> PASSAGE SHOWN:
+-------+
During the night, I wake up a lot because I can’t breathe. I start coughing really hard and it scares me, so I start screaming. Mom says it gives her a heart attack when I do this. I can’t help it, though. I’m real sleepy, but sometimes I just can’t catch my breath. Then mom has to wake up and give me more medicine. Sometimes, she lets me sleep on her chest so I’m not laying flat – that seems to help me breathe better. Mom says she’s sick of me waking up 3 or 4 times a night – she says she’s tired! So am I!
It’s been a month since that new tooth popped out, and I still have to take that nasty medicine two or three times a day! Mom calls this the Yellow Zone. If I start needing my medicine more than three times a day and I’m purring really bad, that’s called the Red Zone. If that happens, then I have to go see all my friends at the hospital. They are nice there! But they stick me with all kinds of sharp things and put a fun, glowing light (called an oximeter) on my foot and expect me not to play with it. What are they thinking?
I hope I stay in the Yellow Zone so I can stay at home and play with all my toys! I think I’m getting a little bit better – I’m not purring as much (and it’s only happening when I play real hard) and I’m only coughing a few times a day. Maybe I’ll be able to cut back on the medicine pretty soon!
Mom says all these symptoms would be worse if I caught a cold or other sickness. That’s why I only get to play with my mom and dad (and sometimes Grandma) during the winter. Mom calls this isolation. I get sad when I see kids but can’t play with them. Hopefully my lungs are stronger next winter so I can play with friends my own age!
I hope the next tooth I get doesn’t cause this much trouble!
23 thoughts on “A Glimpse Into Life with Chronic Lung Disease”
Thank you for sharing Jax’s thoughts….he is one amazing kiddo!
+-------+
> STORED DATA:
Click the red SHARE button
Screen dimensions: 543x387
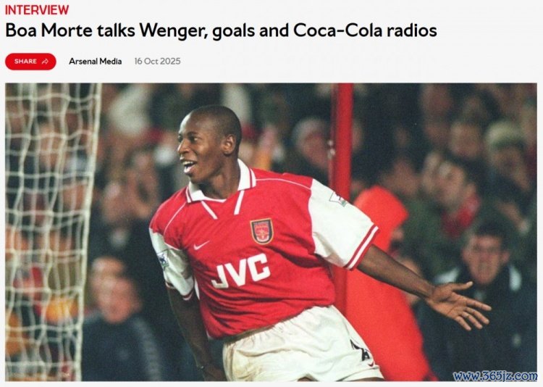tap(30, 62)
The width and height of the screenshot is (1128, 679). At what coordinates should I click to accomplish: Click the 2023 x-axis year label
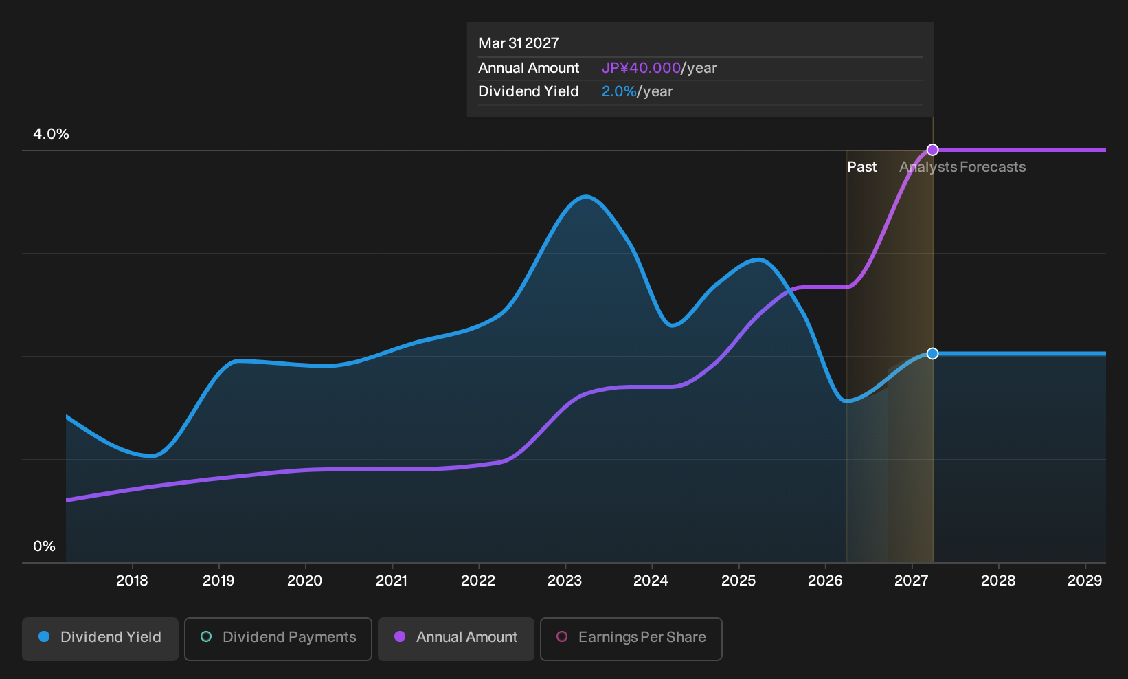pos(565,581)
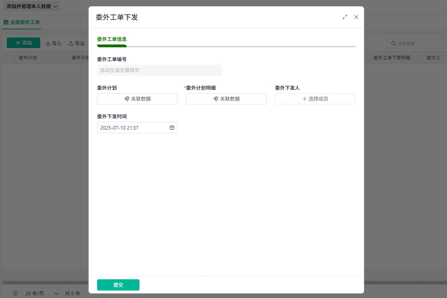Click 关联数据 under 委外计划明细
Viewport: 447px width, 298px height.
point(226,99)
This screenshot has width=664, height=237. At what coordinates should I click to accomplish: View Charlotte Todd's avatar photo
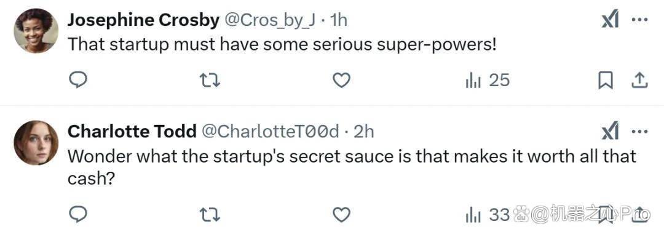[36, 142]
+-------+
> WHAT YOU WILL DO:
(a) Answer these questions from the post about life with chronic lung disease:
(i) How many times a night does Mom say she is sick of being woken up?
(ii) What does Mom call it when the medicine is needed more than three times a day and the purring is really bad?
(iii) Who does the child get to play with during the winter?
(b) Continue the post about life with chronic lung disease, picking up right after its final line.

> RESULTS BY TASK:
(a)
(i) 3 or 4 times a night.
(ii) The Red Zone.
(iii) Mom and dad, and sometimes Grandma.

(b)
Thanks, Rachel! Welcome to the WordPress world! 🙂
Wow! Even with my own CLD prems this was an eye-opener. Reid had nebulized budesonide inhalations while he was in the NICU (he was on the jet ventilator for quite a while), but thankfully they weaned him off before he came home. Can’t imagine how tough it must be to keep your little guy still for that long (for something yucky, too!). Way to go, mama (and Jax). Hope it improves soon!
Thanks for the comment! It is almost impossible to keep Jax still for the nebs. Thankfully he is easily distracted! 🙂 I’m so glad your little ones don’t have breathing issues anymore – hooray!
Good to hear from Baby Jax……he is a hoot!
Andrea, it is so nice that you taught Jaxson
to tell and write a story as well as you do.
Wonderful way to let us know what’s going on. Hugs to you all.
He must have learned it from his grandma and his great grandma, too! 🙂
I always forget, what’s the difference between wheezing on the inhale vs. the exhale? I know our doc always asks that when Sander starts wheezing.
Good job with your breathing, Jax! (And your running, and playing, and allowing yourself to get distracted while on the nebulizer!)
It’s always hard for me to tell, too. To me, stridor, or wheezing on the inhale sounds kind of like a honk. (Listen: https://www.youtube.com/watch?v=EMKxnyPs7K8). Wheezing on the exhale sounds like a purr or like an old man! (Listen: https://www.youtube.com/watch?v=_PXph0CfxYU) How are Sander and Kadri doing?
Andrew have you ever thought of getting a cheap stethoscope? I use mine quite a but on my kids when i arm trying to decide nebs and how they truly sound. (i could even give you a lesson)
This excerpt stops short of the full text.